Mittenwald is a Bavarian mountain town, famous according to the tourist brochures for violin making, situated between the Wetterstein and Karwendel Alps. The Wetterstein and Karwendel are steep, rocky, heavily protected in the case of the Karwendel by National Park status, and almost entirely unsuitable for skiing. But almost every Alpine town manages to find some ski possibilities somewhere. Mittenwald has the Dammkar: a single ski run dropping well over a thousand metres from the top of the Karwendel, reached by a cable car, avalanche patrolled but not pisted. It’s supposed to be steep, long and great fun. Three or four of us middle aged guys at the party were keen to demonstrate our continuing manhood on it, but in the end we decided it would be unsociable, and we should do something else instead that was fairer for the non-skiers (and for the skiers with nothing to prove, such as our wives).

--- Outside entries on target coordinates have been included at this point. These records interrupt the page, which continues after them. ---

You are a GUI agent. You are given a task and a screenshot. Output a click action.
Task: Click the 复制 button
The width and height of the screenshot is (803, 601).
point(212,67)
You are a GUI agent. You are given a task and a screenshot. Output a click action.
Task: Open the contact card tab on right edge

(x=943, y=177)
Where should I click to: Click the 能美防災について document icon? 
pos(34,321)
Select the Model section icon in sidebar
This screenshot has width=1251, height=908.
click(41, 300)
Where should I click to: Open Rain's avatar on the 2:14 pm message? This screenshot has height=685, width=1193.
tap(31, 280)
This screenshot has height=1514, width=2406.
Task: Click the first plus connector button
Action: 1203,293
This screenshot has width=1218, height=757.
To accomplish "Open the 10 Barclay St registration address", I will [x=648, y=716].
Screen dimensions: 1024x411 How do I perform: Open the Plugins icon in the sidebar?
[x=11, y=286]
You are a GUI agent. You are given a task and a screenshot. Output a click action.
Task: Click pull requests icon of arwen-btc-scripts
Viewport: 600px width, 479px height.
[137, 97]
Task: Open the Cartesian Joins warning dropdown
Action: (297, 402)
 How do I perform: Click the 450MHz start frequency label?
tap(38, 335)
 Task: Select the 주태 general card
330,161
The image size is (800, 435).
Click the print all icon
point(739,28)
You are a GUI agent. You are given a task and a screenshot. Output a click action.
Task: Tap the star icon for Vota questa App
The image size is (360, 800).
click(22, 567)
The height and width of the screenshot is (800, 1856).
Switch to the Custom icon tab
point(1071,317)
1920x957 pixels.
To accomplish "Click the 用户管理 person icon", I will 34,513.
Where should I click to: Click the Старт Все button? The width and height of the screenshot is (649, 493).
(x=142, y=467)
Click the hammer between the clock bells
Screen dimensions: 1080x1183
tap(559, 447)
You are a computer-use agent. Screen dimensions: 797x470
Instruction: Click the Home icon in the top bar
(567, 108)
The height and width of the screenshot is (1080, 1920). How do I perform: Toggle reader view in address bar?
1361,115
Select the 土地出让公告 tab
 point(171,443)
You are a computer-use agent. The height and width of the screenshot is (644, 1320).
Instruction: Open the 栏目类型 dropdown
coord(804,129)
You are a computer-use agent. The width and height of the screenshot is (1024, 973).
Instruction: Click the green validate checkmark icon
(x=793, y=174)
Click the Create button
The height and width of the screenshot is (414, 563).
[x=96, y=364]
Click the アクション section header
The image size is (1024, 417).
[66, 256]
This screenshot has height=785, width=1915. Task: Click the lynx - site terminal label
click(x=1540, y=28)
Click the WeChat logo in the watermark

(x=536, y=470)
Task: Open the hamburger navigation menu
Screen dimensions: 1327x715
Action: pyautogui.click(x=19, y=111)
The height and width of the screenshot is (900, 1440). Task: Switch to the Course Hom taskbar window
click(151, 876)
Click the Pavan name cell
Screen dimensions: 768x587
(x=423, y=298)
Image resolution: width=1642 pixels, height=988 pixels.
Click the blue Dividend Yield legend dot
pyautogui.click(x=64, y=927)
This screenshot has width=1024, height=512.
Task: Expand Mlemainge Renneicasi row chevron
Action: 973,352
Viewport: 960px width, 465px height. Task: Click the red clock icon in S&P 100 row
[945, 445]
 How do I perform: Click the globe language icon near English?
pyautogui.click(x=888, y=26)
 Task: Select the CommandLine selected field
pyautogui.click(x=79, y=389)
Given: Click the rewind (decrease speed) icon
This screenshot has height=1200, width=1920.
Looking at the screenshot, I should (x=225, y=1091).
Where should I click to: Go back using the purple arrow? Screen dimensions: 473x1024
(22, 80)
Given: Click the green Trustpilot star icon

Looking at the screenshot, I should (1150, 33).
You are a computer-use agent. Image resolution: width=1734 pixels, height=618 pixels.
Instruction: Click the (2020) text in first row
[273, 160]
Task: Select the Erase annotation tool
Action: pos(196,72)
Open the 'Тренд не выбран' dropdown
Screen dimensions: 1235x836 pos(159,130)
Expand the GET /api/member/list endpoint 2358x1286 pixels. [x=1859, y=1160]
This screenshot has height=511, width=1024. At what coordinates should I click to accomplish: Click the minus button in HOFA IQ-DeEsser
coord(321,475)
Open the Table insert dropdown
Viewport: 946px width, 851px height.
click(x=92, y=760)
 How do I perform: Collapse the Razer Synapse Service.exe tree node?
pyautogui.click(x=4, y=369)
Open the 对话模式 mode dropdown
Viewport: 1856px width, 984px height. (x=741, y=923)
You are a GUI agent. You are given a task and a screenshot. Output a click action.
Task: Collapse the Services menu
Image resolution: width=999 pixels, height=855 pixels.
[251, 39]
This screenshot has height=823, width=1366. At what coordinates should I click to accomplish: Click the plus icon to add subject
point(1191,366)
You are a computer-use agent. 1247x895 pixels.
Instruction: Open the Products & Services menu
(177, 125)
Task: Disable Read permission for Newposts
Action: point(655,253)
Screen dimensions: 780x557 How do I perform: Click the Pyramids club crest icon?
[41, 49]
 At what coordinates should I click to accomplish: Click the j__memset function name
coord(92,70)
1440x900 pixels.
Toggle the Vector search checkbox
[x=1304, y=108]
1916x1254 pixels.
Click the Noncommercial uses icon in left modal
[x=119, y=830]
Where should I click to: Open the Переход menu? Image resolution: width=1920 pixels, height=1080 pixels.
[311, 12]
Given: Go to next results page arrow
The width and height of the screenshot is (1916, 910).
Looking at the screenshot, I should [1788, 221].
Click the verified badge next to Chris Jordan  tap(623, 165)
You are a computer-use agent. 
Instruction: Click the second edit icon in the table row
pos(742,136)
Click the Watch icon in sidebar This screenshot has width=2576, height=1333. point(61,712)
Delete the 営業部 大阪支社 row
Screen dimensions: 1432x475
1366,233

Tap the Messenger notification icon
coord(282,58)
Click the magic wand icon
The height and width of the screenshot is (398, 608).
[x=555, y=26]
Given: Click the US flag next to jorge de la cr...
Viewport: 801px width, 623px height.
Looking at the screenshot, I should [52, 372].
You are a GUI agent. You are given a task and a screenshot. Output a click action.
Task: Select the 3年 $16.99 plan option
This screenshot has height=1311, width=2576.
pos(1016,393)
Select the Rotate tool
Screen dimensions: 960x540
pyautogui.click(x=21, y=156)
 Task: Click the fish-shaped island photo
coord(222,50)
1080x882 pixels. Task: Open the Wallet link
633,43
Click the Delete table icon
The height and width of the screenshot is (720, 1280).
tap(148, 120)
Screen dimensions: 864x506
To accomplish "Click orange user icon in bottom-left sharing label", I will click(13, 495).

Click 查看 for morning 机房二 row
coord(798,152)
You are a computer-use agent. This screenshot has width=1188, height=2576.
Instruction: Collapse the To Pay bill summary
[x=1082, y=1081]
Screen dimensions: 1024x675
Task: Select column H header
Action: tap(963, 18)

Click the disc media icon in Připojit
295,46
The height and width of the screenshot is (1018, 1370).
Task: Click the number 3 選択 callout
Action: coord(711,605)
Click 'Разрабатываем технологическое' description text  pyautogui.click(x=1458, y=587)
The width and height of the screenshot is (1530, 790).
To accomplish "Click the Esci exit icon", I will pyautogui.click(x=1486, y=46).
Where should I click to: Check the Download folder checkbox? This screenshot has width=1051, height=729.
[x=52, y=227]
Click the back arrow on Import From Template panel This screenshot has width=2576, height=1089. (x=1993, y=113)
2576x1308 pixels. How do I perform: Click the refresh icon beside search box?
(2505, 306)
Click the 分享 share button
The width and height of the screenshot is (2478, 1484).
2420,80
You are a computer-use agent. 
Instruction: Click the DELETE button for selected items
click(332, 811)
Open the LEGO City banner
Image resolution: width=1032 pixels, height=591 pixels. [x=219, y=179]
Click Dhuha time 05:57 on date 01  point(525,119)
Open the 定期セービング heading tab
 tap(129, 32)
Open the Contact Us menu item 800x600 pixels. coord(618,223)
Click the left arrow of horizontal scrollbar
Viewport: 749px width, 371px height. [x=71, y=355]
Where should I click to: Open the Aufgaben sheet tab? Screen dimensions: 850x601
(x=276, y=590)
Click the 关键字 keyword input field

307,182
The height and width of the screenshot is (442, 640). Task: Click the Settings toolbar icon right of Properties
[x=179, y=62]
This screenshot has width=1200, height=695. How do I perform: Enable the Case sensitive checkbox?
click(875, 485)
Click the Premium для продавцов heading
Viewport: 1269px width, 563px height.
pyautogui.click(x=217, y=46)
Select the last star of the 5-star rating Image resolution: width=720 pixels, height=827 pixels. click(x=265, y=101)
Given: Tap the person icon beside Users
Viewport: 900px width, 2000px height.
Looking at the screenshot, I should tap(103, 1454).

Mittenwald also has the Kranzberg, a small foothill of the Wetterstein that has some ski runs. The Kranzberg is reached from the edge of town via a little single-seater chairlift. The lift is old and slow, but on the leisurely journey you have plenty of time to admire the idyllic, gently rolling parkland that it passes over and the impressive view of the Wetterstein. It leads to to a toboggan run – ideal for the non-skiers – and an alleged ski run. Small children, sledges and snowboards (ideally not all at the same time) are carried on laps.

on the chairlift kranzberg landscape

If you thought “idyllic, gently rolling parkland” isn’t a landscape description you’d normally associate with a ski area, you’d be right. The blue run back to the chairlift is very scenic, but it is also the least downhill-sloping ski run I have ever seen. Probably great fun for lazy ski tourers, but not at all on a snowboard. The other (north) side of the mountain is somewhat more normal, with ski runs that actually go downhill most of the way, reached by a couple of quite steep draglifts. The runs are short but pleasant, and every snowboarder should practice draglift skills from time to time, however reluctantly – you never know when one of the accursed things might obstruct your path to an otherwise decent bit of mountain.

As I’ve said before, “if I’ve only been somewhere once, please assume that my rating is heavily biased by whether the snow there happened to be good or bad that day.” It’s hard to avoid having fun on a snowboard anywhere where there’s half a metre of fresh snow by the side of the piste, and the piste-side snow last weekend at Kranzberg was lovely.